CHILDREN will get to play in an ‘upside down’ house at a housing development.

St Edward, a subsidiary of the Berkeley Group, is set to create a ‘House of Colour’ at Reading’s lakeside development Green Park Village. Following a nationwide competition in conjunction with the Architects’ Journal and weatherboarding specialists James Hardie, the leading developer is set to install a new playhouse designed by winning practice Alma-nac. The House of Colour competition invited UK-based architects to create concept designs for a children’s playhouse, with a brief to showcase future colour trends in residential design.

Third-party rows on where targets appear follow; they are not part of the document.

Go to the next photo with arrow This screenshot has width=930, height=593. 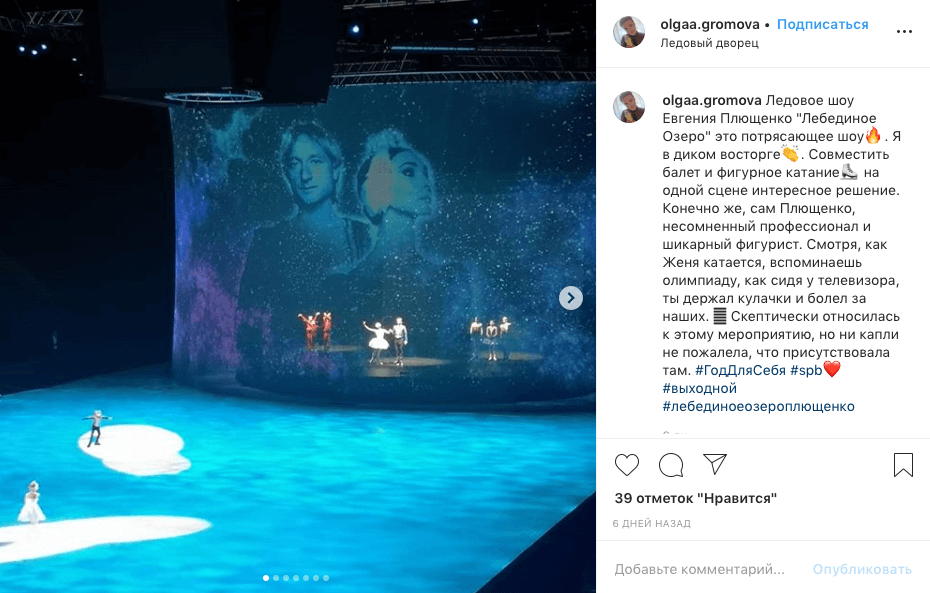(571, 298)
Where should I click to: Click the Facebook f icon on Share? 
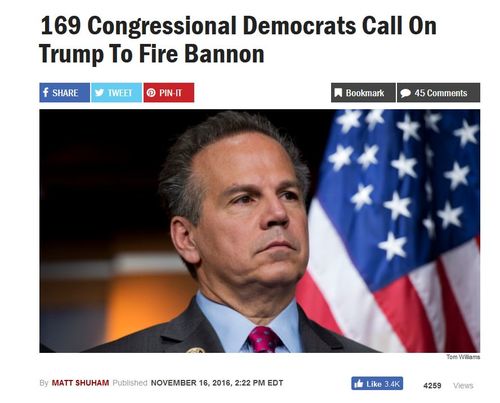[46, 92]
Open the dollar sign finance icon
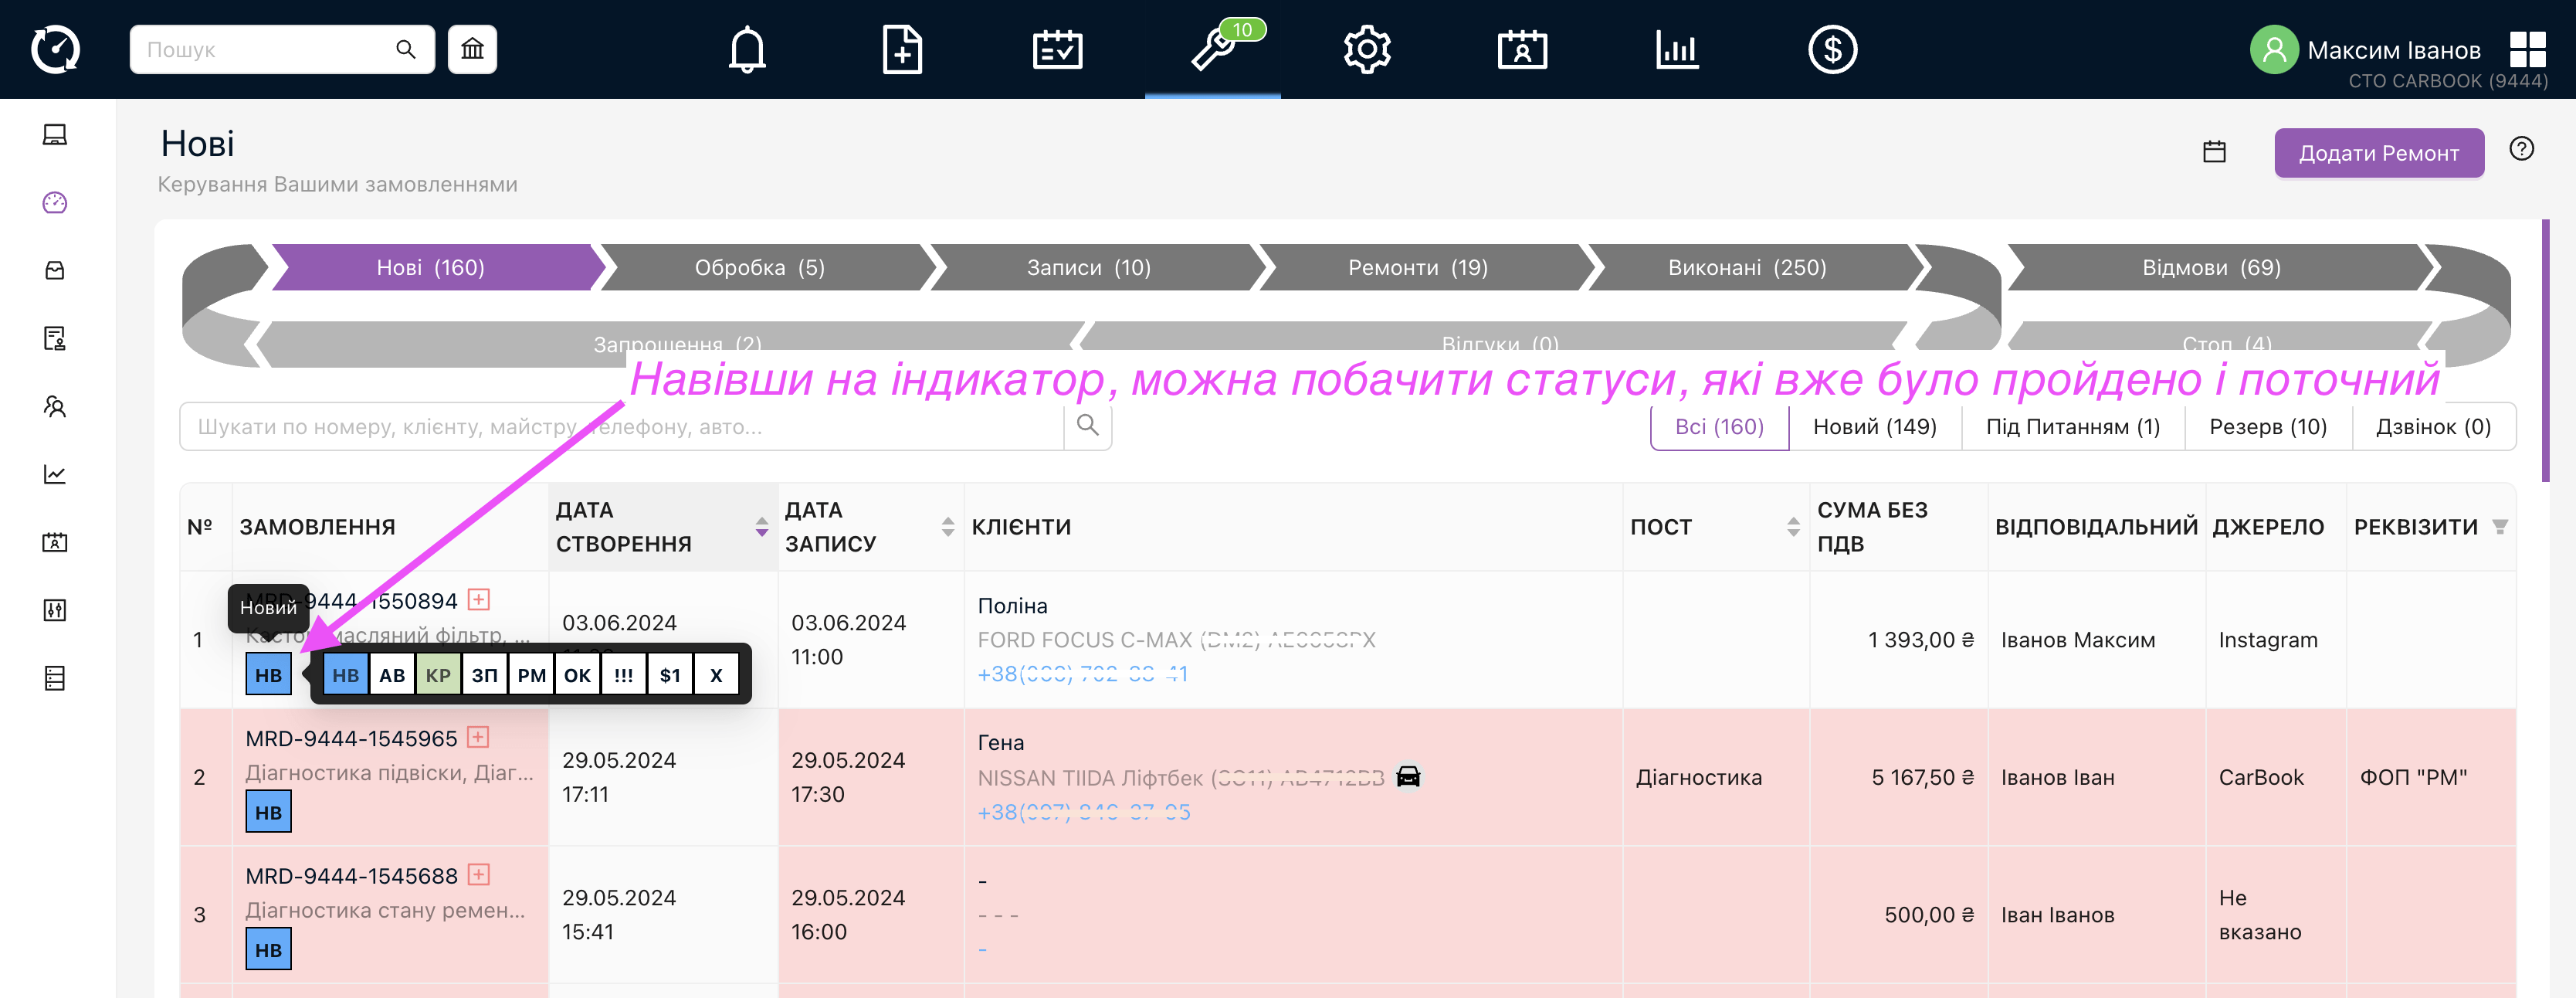The height and width of the screenshot is (998, 2576). click(1832, 49)
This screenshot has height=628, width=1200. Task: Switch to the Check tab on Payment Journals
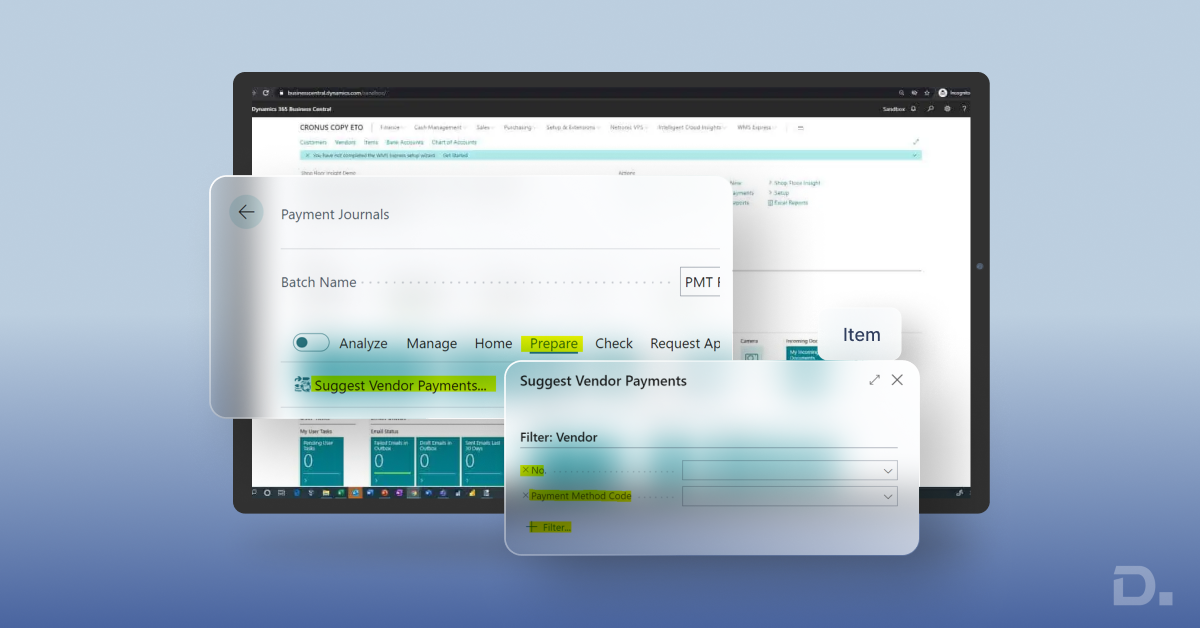[x=613, y=343]
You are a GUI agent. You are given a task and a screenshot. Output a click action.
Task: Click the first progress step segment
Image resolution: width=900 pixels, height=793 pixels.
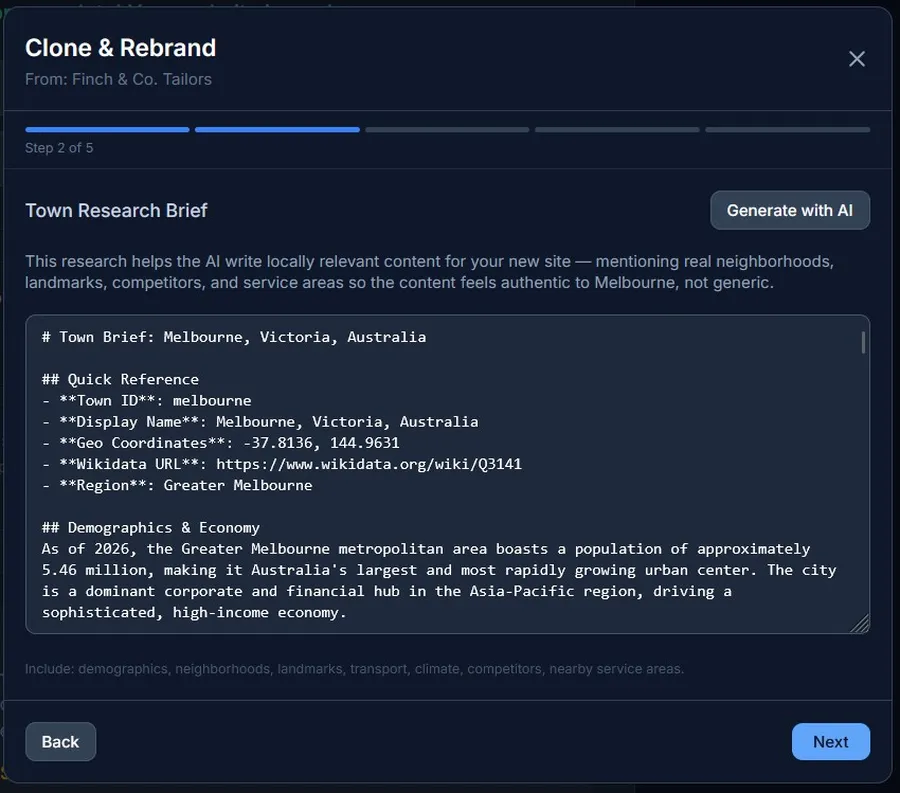click(x=107, y=129)
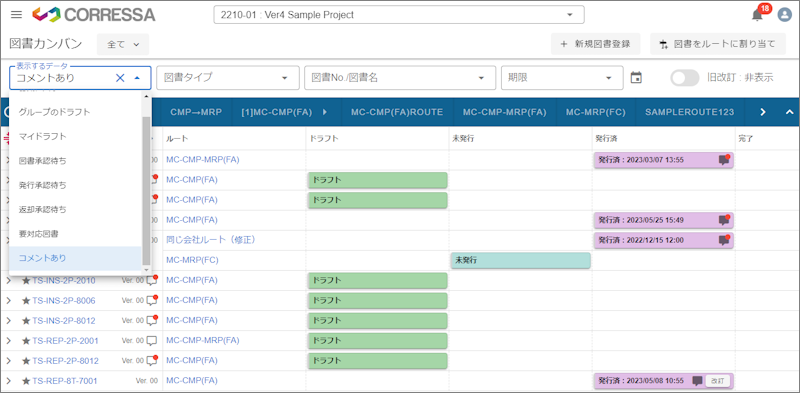
Task: Open the user account avatar menu
Action: pos(784,15)
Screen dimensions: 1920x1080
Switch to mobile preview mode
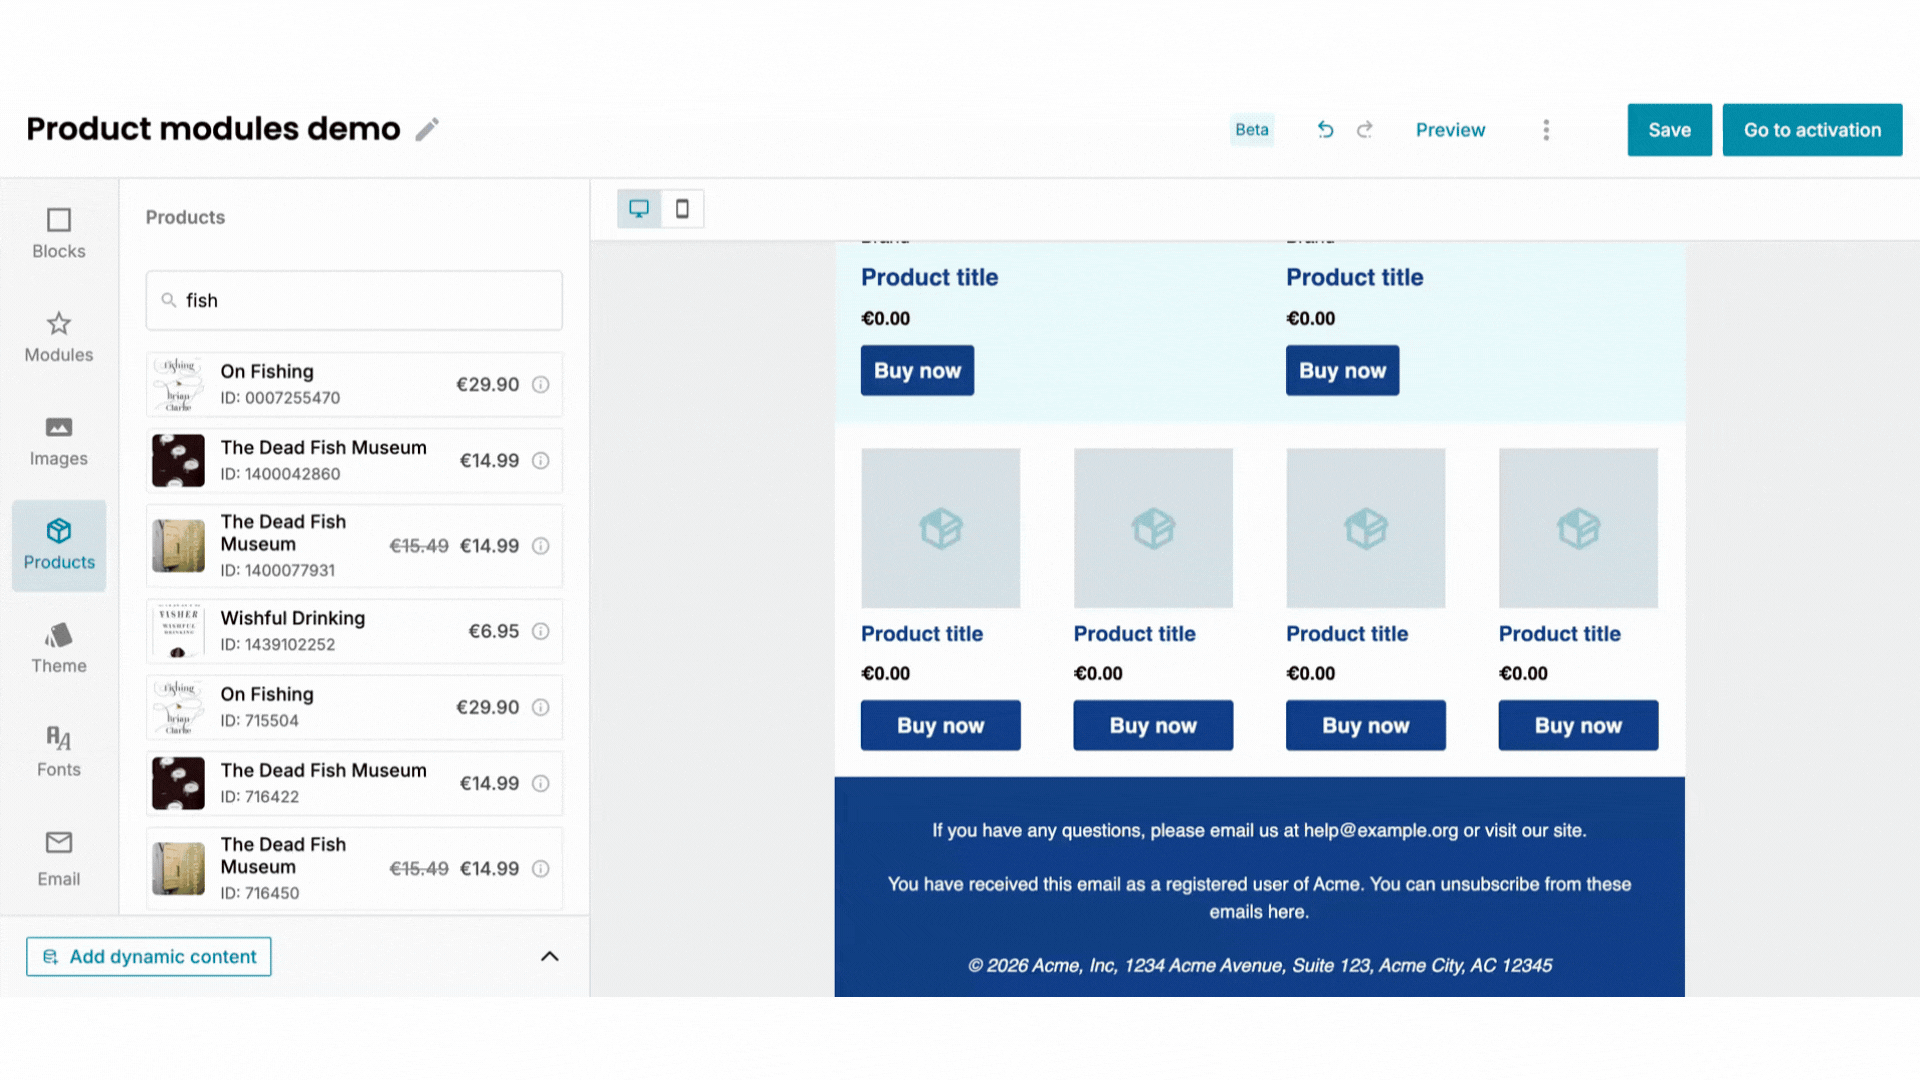[683, 209]
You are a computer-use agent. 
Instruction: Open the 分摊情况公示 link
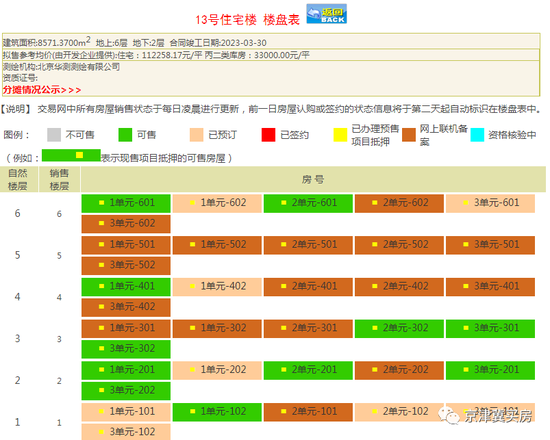[42, 90]
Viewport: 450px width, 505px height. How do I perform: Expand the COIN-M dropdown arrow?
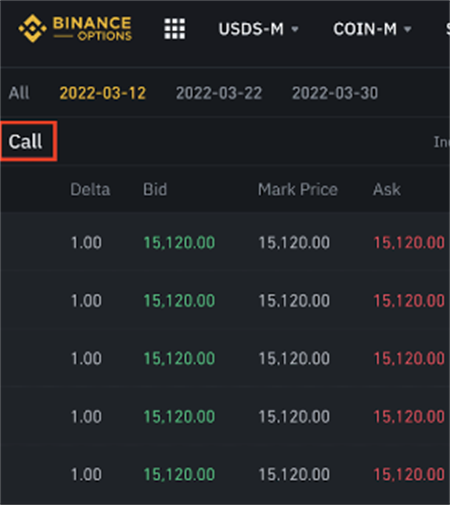tap(407, 29)
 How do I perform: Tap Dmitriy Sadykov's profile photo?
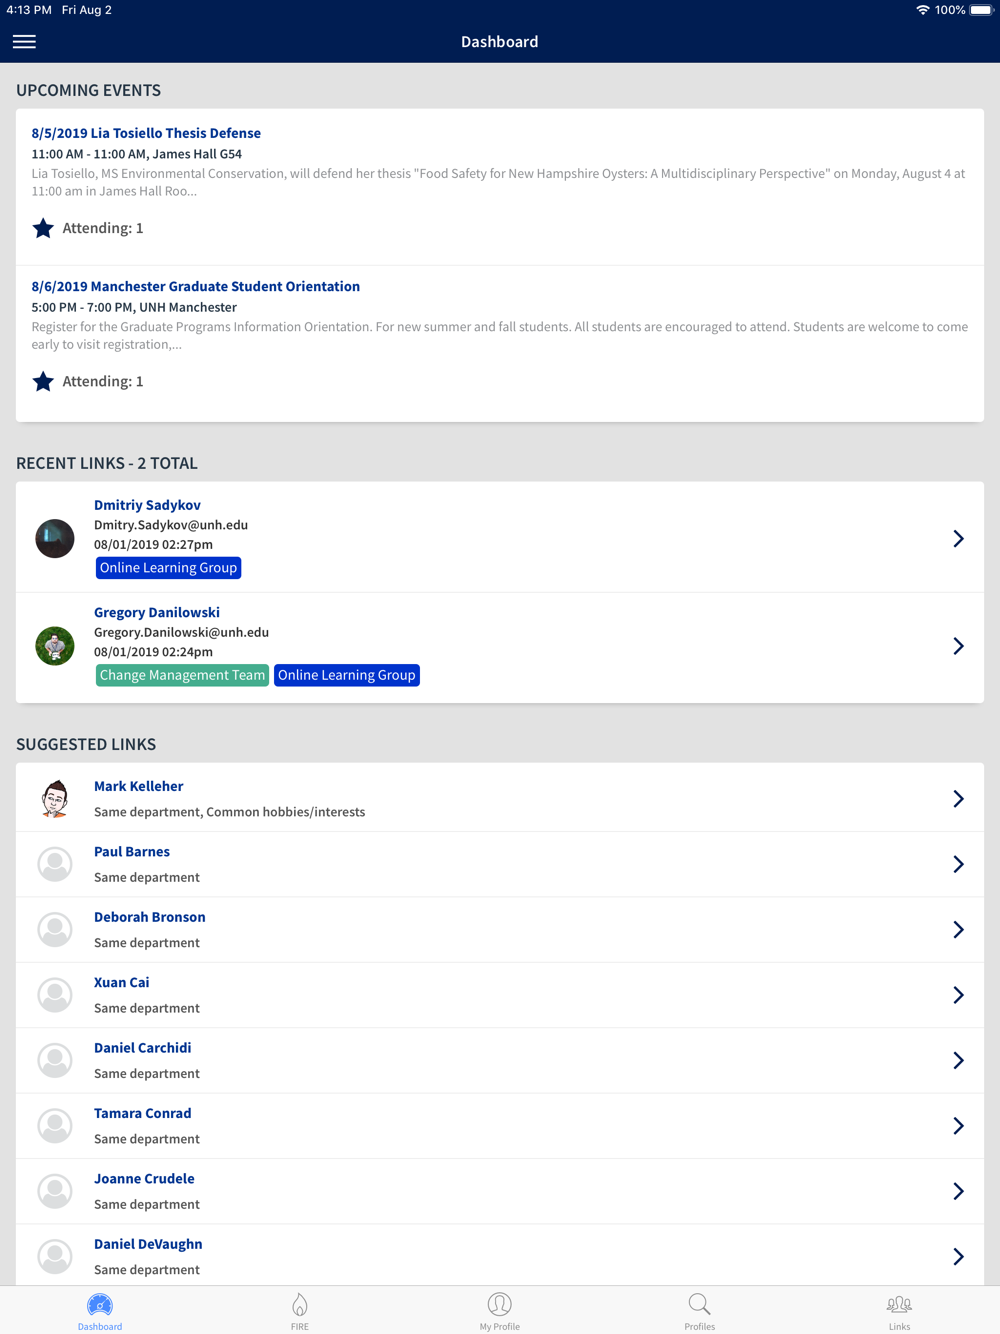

Will Hurst, managing editor, Architects Journal said: “We had a superb response to this competition from both established and up-and-coming practices. While imagination and design flair were key elements of the competition, there were also practical issues to be tackled, given the real build project on the horizon.”

The entries were narrowed down to a shortlist of six, with the judges concluding that the design presented by Alma-nac entitled ‘Upside Down House’ was the outright winner.

The competition judging panel included prominent British architect Will Alsop, who said of the winning design: “The Upside Down House is a clear idea which reflects the open-ended nature of play and will really attract kids. The architect has considered colour, the technical aspects of the build and the landscape. It’s a whole play area, not just a playhouse.’ The Upside Down House is a playhouse that references some of the surreal worlds created in children’s stories such as Alice in Wonderland and the Pixar film Up.